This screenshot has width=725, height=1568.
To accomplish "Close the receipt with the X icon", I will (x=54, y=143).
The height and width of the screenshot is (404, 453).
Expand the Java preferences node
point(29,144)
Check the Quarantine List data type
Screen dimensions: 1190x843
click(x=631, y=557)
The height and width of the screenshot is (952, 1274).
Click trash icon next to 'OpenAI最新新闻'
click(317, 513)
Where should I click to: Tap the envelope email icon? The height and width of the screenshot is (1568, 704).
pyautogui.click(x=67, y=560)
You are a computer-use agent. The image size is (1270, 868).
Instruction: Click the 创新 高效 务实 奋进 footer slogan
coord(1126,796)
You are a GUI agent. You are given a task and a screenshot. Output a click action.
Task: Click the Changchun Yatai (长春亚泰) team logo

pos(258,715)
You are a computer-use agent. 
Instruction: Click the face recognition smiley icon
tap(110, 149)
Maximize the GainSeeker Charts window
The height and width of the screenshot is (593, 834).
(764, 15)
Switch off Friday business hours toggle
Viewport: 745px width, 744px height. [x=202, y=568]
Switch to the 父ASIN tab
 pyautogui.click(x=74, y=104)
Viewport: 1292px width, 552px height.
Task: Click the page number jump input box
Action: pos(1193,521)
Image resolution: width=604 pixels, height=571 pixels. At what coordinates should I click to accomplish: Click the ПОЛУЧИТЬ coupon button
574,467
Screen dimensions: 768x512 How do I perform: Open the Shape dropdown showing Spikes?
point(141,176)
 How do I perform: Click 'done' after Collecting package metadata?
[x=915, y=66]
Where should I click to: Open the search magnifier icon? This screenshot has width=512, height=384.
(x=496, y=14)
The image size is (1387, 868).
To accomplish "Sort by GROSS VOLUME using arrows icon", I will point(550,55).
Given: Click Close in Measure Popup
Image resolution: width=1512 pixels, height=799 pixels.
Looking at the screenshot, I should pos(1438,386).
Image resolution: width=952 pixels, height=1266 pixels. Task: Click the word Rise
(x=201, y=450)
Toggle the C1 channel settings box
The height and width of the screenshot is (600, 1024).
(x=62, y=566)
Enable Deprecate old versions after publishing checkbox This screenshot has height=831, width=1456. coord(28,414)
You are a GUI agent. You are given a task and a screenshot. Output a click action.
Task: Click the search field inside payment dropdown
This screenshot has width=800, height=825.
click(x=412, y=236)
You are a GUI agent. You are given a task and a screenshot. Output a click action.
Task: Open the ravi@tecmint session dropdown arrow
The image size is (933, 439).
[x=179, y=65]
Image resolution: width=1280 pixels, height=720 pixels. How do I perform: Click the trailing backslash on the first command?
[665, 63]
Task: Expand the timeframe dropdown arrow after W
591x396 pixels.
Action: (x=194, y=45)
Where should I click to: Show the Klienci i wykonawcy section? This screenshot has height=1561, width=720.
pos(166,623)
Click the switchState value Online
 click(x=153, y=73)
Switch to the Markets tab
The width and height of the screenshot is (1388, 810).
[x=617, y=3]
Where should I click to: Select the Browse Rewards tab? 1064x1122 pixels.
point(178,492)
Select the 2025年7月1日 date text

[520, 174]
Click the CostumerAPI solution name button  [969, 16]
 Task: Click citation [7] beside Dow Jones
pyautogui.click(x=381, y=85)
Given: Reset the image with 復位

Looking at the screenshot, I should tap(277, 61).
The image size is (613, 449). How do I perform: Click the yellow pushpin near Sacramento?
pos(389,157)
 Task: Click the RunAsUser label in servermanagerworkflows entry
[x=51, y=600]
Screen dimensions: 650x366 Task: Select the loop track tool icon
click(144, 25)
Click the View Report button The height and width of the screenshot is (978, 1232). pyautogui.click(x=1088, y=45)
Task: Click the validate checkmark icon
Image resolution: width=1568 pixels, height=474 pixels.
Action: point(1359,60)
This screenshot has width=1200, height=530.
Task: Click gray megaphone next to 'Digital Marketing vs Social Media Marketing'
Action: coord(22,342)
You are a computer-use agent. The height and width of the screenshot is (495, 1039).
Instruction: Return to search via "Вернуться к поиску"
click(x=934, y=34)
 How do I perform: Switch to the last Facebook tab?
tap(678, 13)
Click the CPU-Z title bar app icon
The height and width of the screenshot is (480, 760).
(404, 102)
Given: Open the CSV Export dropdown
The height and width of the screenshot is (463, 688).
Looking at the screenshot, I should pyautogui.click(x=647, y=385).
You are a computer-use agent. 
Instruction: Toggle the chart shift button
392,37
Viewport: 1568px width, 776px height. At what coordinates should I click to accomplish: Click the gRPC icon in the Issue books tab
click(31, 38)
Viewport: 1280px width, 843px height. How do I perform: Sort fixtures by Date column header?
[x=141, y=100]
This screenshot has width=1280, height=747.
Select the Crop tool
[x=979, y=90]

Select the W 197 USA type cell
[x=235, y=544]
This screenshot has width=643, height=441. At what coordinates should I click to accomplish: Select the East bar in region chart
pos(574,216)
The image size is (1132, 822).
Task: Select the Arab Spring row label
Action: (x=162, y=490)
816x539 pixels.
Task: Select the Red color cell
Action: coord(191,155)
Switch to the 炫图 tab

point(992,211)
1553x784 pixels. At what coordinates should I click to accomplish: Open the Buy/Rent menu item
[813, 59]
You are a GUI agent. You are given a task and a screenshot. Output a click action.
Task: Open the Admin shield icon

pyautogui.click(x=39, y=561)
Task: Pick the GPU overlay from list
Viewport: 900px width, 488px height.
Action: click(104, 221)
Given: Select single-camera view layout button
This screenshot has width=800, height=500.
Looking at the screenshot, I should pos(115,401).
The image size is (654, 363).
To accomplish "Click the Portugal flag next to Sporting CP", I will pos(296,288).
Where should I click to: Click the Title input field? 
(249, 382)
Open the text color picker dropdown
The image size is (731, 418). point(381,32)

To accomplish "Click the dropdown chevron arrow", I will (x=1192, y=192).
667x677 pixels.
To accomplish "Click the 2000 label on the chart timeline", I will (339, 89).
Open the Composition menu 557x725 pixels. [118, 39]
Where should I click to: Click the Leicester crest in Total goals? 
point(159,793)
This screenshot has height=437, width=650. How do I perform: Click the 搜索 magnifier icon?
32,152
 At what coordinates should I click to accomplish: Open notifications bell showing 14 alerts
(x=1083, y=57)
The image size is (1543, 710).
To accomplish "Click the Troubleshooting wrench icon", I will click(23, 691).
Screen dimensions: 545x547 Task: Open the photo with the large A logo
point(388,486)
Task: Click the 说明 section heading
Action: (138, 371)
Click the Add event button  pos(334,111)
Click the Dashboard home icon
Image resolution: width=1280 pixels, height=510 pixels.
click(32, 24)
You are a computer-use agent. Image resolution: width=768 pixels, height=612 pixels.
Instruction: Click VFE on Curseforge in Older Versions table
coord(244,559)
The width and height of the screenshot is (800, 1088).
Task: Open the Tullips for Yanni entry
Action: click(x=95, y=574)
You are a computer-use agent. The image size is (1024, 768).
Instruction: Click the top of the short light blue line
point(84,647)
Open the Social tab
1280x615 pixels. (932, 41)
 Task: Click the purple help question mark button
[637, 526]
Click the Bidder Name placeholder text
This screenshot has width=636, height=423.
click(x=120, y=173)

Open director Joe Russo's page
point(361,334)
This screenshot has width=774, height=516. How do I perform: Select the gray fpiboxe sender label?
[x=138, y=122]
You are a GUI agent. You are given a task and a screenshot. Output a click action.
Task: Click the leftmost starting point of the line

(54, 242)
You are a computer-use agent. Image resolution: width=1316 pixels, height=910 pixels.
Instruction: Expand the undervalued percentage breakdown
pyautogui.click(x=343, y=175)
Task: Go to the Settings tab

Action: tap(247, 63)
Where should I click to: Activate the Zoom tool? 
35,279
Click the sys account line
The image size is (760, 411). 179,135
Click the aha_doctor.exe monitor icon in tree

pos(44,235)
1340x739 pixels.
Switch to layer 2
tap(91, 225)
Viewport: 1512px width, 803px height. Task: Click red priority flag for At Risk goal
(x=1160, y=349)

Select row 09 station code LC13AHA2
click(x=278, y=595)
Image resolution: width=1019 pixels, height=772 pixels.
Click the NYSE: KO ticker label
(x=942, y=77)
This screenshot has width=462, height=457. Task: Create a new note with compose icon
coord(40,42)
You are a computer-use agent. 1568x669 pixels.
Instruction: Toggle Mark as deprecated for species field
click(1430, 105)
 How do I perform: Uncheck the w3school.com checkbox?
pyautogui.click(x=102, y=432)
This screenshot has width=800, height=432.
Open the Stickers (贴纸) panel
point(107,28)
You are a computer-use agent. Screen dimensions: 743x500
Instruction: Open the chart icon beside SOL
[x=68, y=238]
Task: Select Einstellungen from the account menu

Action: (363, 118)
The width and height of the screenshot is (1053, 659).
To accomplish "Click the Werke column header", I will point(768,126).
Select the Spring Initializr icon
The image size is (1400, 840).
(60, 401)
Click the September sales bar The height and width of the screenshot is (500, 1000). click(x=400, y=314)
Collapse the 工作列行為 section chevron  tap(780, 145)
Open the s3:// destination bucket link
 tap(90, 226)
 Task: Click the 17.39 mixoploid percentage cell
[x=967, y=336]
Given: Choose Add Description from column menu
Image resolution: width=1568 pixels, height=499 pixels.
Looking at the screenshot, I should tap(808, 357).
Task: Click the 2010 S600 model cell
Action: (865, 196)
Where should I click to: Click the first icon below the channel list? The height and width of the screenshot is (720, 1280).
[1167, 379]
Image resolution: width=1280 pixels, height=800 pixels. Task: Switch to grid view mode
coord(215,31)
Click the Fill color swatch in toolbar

■ What you should do ■
Could you report how many lines of the listing contain the word "Close"? Only the number is needed.

■ Written answer ■
2